Solely for the purposes of the product governance requirements of Chapter 3 of the FCA Handbook Product Intervention and Product Governance Sourcebook (the “UK Product Governance Requirements”), and disclaiming all and any liability, whether arising in tort, contract or otherwise, which any “manufacturer” (for the purposes of the UK Product Governance Requirements) may otherwise have with respect thereto, shares in the Offering have been subject to a product approval process, which has determined that the Company’s shares are: (i) compatible with an end target market of retail investors and investors who meet the criteria of professional clients and eligible counterparties, each defined in paragraph 3 of the FCA Handbook Conduct of Business Sourcebook; and (ii) eligible for distribution through all permitted distribution channels (the “UK Target Market Assessment”). Notwithstanding the UK Target Market Assessment, “distributors” (for the purposes of the UK Product Governance Requirements) should note that: the price of the Company’s shares may decline and investors could lose all or part of their investment; the Company’s shares offer no guaranteed income and no capital protection; and an investment in the Company’s shares is compatible only with investors who do not need a guaranteed income or capital protection, who (either alone or in conjunction with an appropriate financial or other adviser) are capable of evaluating the merits and risks of such an investment and who have sufficient resources to be able to bear any losses that may result therefrom. The UK Target Market Assessment is without prejudice to any contractual, legal or regulatory selling restrictions in relation to the Offering. Furthermore, it is noted that, notwithstanding the UK Target Market Assessment, the JGCs will only procure investors who meet the criteria of professional clients and eligible counterparties. For the avoidance of doubt, the UK Target Market Assessment does not constitute: (a) an assessment of suitability or appropriateness for the purposes of Chapters 9A or 10A respectively of the FCA Handbook Conduct of Business Sourcebook; or (b) a recommendation to any investor or group of investors to invest in, or purchase, or take any other action whatsoever with respect to the Company’s shares. Each distributor is responsible for undertaking its own UK Target Market Assessment in respect of the Company’s shares and determining appropriate distribution channels.

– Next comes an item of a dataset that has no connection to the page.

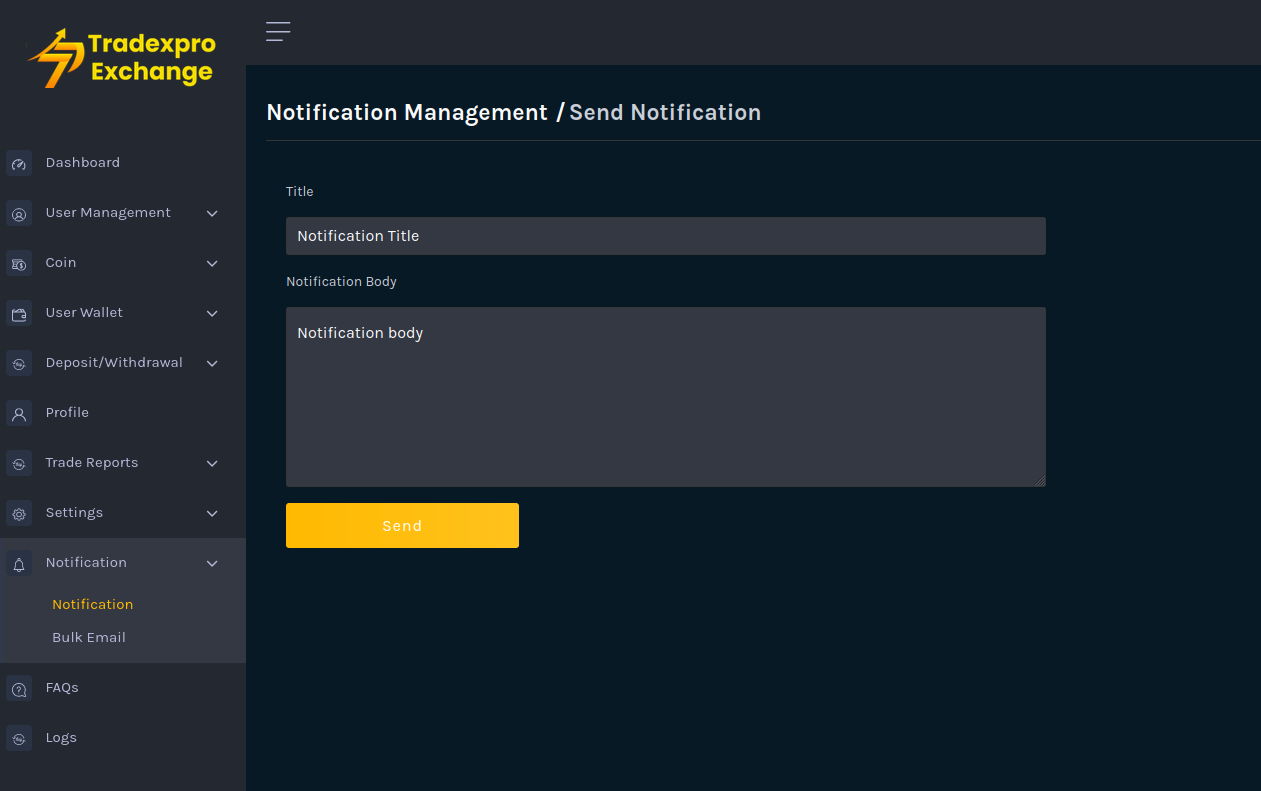
Task: Click the hamburger menu icon in header
Action: click(278, 32)
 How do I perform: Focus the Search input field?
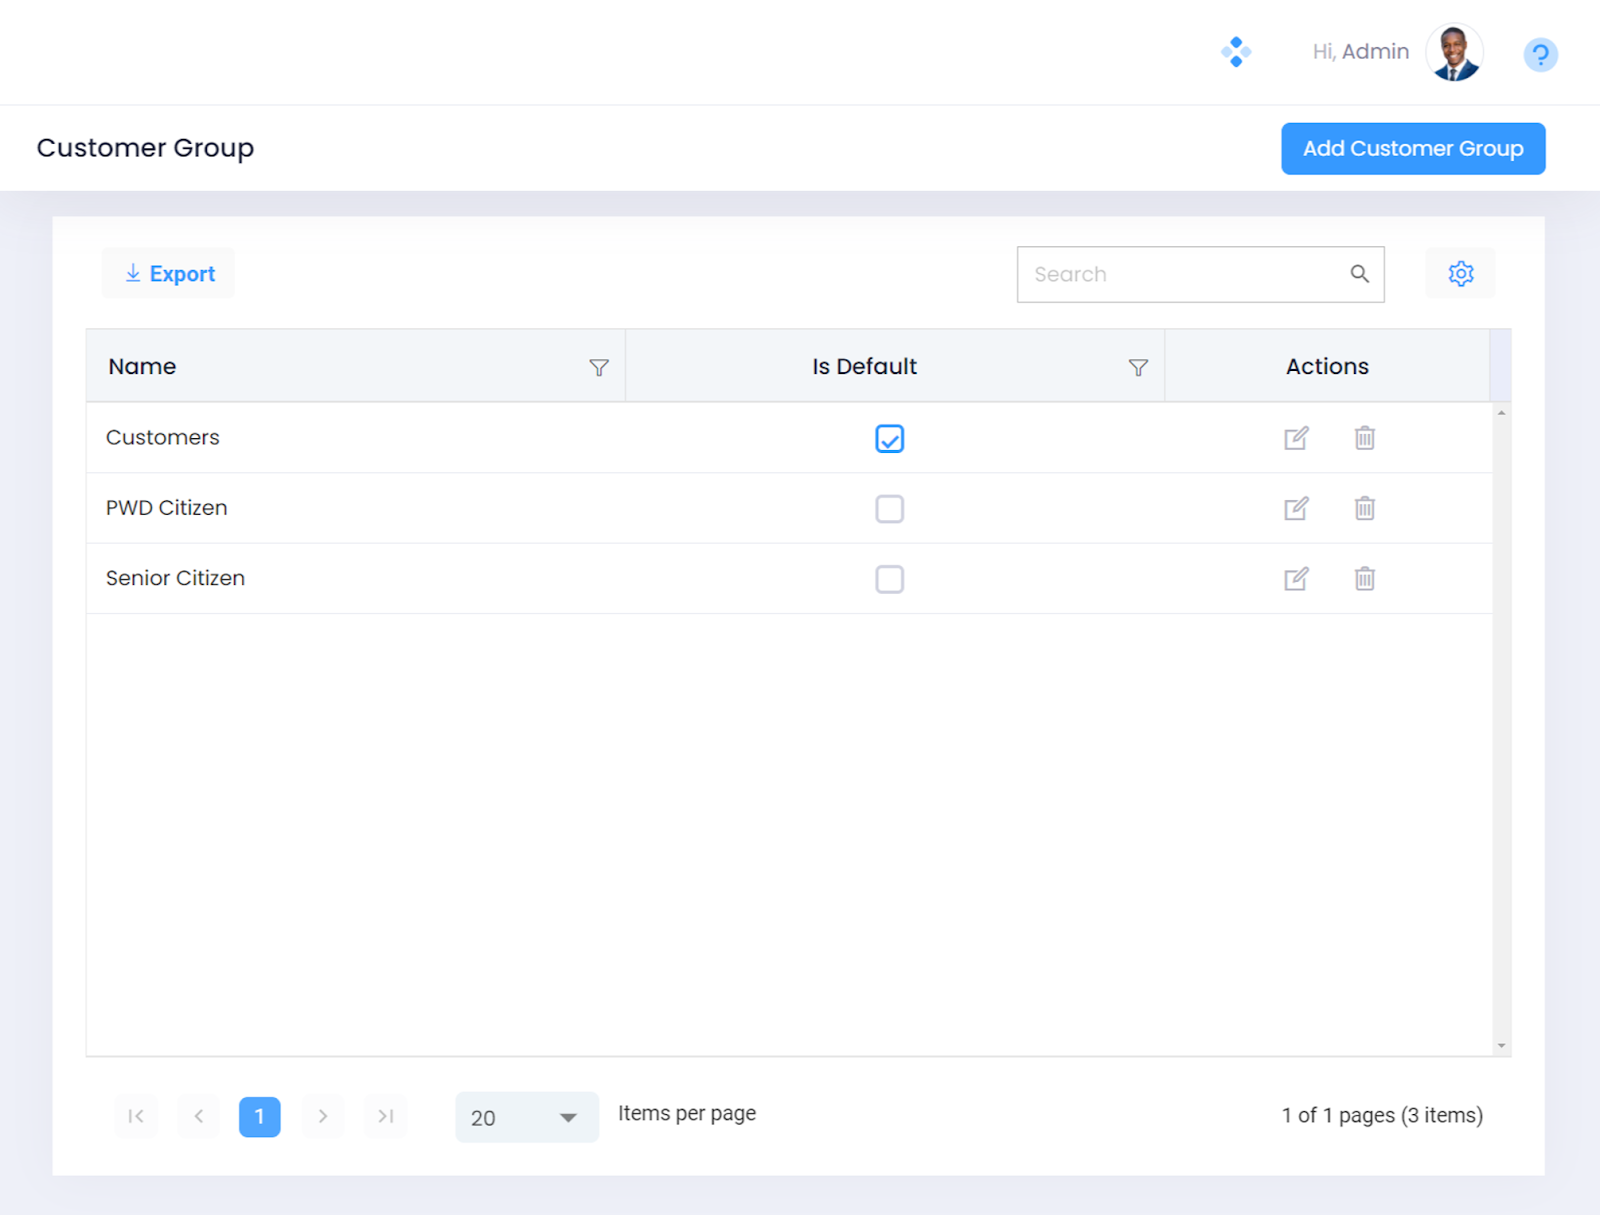pyautogui.click(x=1180, y=275)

Each distributor is responsible for undertaking its own target market assessment in respect of the Company’s shares and determining appropriate distribution channels.
The Company may decide not to go ahead with the IPO and there is therefore no guarantee that the listing will occur. You should not base your financial decision on this press release. Acquiring investments to which this announcement relates may expose an investor to a significant risk of losing all of the amount invested.